◆ Exercise objective ◆
Nothing should change. Output the data exactly.

◆ Records to process ◆
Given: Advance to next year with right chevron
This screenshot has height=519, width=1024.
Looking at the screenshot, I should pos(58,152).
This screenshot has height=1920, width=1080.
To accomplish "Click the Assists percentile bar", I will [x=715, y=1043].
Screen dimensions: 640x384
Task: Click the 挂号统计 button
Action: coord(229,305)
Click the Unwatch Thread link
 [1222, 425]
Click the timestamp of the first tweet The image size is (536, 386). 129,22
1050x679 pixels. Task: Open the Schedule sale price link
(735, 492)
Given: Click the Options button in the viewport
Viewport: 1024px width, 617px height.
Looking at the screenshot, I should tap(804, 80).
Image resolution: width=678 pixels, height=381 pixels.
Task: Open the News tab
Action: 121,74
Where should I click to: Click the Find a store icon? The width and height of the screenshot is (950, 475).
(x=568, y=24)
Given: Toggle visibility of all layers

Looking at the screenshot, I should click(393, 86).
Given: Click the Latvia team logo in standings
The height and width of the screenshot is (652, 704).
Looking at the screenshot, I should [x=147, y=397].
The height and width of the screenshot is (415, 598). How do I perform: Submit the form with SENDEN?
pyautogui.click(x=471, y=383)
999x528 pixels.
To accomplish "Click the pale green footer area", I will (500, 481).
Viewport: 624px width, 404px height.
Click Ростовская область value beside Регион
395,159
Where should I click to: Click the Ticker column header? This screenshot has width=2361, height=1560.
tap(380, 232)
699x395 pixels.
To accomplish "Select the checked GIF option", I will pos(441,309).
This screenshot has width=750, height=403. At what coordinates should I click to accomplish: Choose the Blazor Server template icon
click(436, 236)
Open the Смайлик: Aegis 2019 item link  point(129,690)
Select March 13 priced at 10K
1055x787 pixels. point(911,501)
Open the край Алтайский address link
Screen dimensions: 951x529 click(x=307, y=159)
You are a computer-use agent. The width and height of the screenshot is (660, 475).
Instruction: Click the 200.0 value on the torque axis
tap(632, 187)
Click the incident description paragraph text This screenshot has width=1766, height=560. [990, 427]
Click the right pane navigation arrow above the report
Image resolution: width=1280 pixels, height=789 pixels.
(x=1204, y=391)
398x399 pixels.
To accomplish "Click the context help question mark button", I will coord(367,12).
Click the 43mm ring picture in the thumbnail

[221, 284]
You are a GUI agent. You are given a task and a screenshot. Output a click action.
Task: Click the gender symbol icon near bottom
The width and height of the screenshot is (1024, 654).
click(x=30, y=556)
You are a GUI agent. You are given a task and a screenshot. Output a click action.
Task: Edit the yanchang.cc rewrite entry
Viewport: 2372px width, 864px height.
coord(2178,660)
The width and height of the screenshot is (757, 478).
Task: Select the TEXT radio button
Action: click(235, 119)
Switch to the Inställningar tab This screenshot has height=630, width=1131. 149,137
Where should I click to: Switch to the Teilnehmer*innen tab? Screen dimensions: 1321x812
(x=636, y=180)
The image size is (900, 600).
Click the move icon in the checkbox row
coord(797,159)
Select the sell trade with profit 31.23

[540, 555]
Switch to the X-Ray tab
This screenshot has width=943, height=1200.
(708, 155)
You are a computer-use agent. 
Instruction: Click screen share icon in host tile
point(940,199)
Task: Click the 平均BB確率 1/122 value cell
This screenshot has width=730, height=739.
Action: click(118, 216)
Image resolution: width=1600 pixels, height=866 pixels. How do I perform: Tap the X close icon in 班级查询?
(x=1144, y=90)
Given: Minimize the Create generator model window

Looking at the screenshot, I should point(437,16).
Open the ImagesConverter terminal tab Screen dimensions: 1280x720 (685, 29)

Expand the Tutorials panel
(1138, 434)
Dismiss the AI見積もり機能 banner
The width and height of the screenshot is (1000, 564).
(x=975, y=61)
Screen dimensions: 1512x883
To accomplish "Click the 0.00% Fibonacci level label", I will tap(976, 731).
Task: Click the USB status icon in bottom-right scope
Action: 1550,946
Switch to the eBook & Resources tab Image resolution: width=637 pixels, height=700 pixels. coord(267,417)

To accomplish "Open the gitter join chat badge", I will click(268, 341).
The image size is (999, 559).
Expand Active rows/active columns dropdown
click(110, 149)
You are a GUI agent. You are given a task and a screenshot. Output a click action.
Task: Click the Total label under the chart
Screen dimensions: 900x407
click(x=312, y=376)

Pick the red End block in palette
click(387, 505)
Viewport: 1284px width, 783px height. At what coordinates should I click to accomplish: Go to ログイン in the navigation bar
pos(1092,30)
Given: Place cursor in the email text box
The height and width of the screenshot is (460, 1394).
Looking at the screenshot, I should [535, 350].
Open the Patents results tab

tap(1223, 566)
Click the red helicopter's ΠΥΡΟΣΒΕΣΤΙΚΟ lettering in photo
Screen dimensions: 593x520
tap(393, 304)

◆ Solution to this problem ◆
Given: Advance to next year with right chevron
This screenshot has height=519, width=1024.
Looking at the screenshot, I should pos(58,152).
This screenshot has height=1920, width=1080.
To accomplish "Click the Assists percentile bar", I will [x=715, y=1043].
Screen dimensions: 640x384
Task: Click the 挂号统计 button
Action: coord(229,305)
Click the Unwatch Thread link
 [1222, 425]
Click the timestamp of the first tweet The image size is (536, 386). 129,22
1050x679 pixels. Task: Open the Schedule sale price link
(735, 492)
Given: Click the Options button in the viewport
Viewport: 1024px width, 617px height.
Looking at the screenshot, I should tap(804, 80).
Image resolution: width=678 pixels, height=381 pixels.
Task: Open the News tab
Action: 121,74
Where should I click to: Click the Find a store icon? The width and height of the screenshot is (950, 475).
(x=568, y=24)
Given: Toggle visibility of all layers

Looking at the screenshot, I should click(393, 86).
Given: Click the Latvia team logo in standings
The height and width of the screenshot is (652, 704).
Looking at the screenshot, I should [x=147, y=397].
The height and width of the screenshot is (415, 598). How do I perform: Submit the form with SENDEN?
pyautogui.click(x=471, y=383)
999x528 pixels.
To accomplish "Click the pale green footer area", I will (500, 481).
Viewport: 624px width, 404px height.
Click Ростовская область value beside Регион
395,159
Where should I click to: Click the Ticker column header? This screenshot has width=2361, height=1560.
tap(380, 232)
699x395 pixels.
To accomplish "Select the checked GIF option", I will pos(441,309).
This screenshot has width=750, height=403. At what coordinates should I click to accomplish: Choose the Blazor Server template icon
click(436, 236)
Open the Смайлик: Aegis 2019 item link  point(129,690)
Select March 13 priced at 10K
1055x787 pixels. point(911,501)
Open the край Алтайский address link
Screen dimensions: 951x529 click(x=307, y=159)
You are a computer-use agent. The width and height of the screenshot is (660, 475).
Instruction: Click the 200.0 value on the torque axis
tap(632, 187)
Click the incident description paragraph text This screenshot has width=1766, height=560. [990, 427]
Click the right pane navigation arrow above the report
Image resolution: width=1280 pixels, height=789 pixels.
(x=1204, y=391)
398x399 pixels.
To accomplish "Click the context help question mark button", I will coord(367,12).
Click the 43mm ring picture in the thumbnail

[221, 284]
You are a GUI agent. You are given a task and a screenshot. Output a click action.
Task: Click the gender symbol icon near bottom
The width and height of the screenshot is (1024, 654).
click(x=30, y=556)
You are a GUI agent. You are given a task and a screenshot. Output a click action.
Task: Edit the yanchang.cc rewrite entry
Viewport: 2372px width, 864px height.
coord(2178,660)
The width and height of the screenshot is (757, 478).
Task: Select the TEXT radio button
Action: click(235, 119)
Switch to the Inställningar tab This screenshot has height=630, width=1131. 149,137
Where should I click to: Switch to the Teilnehmer*innen tab? Screen dimensions: 1321x812
(x=636, y=180)
The image size is (900, 600).
Click the move icon in the checkbox row
coord(797,159)
Select the sell trade with profit 31.23

[540, 555]
Switch to the X-Ray tab
This screenshot has width=943, height=1200.
(708, 155)
You are a computer-use agent. 
Instruction: Click screen share icon in host tile
point(940,199)
Task: Click the 平均BB確率 1/122 value cell
This screenshot has width=730, height=739.
Action: click(118, 216)
Image resolution: width=1600 pixels, height=866 pixels. How do I perform: Tap the X close icon in 班级查询?
(x=1144, y=90)
Given: Minimize the Create generator model window

Looking at the screenshot, I should point(437,16).
Open the ImagesConverter terminal tab Screen dimensions: 1280x720 (685, 29)

Expand the Tutorials panel
(1138, 434)
Dismiss the AI見積もり機能 banner
The width and height of the screenshot is (1000, 564).
(x=975, y=61)
Screen dimensions: 1512x883
To accomplish "Click the 0.00% Fibonacci level label", I will tap(976, 731).
Task: Click the USB status icon in bottom-right scope
Action: 1550,946
Switch to the eBook & Resources tab Image resolution: width=637 pixels, height=700 pixels. coord(267,417)

To accomplish "Open the gitter join chat badge", I will click(268, 341).
The image size is (999, 559).
Expand Active rows/active columns dropdown
click(110, 149)
You are a GUI agent. You are given a task and a screenshot. Output a click action.
Task: Click the Total label under the chart
Screen dimensions: 900x407
click(x=312, y=376)

Pick the red End block in palette
click(387, 505)
Viewport: 1284px width, 783px height. At what coordinates should I click to accomplish: Go to ログイン in the navigation bar
pos(1092,30)
Given: Place cursor in the email text box
The height and width of the screenshot is (460, 1394).
Looking at the screenshot, I should [535, 350].
Open the Patents results tab

tap(1223, 566)
Click the red helicopter's ΠΥΡΟΣΒΕΣΤΙΚΟ lettering in photo
Screen dimensions: 593x520
tap(393, 304)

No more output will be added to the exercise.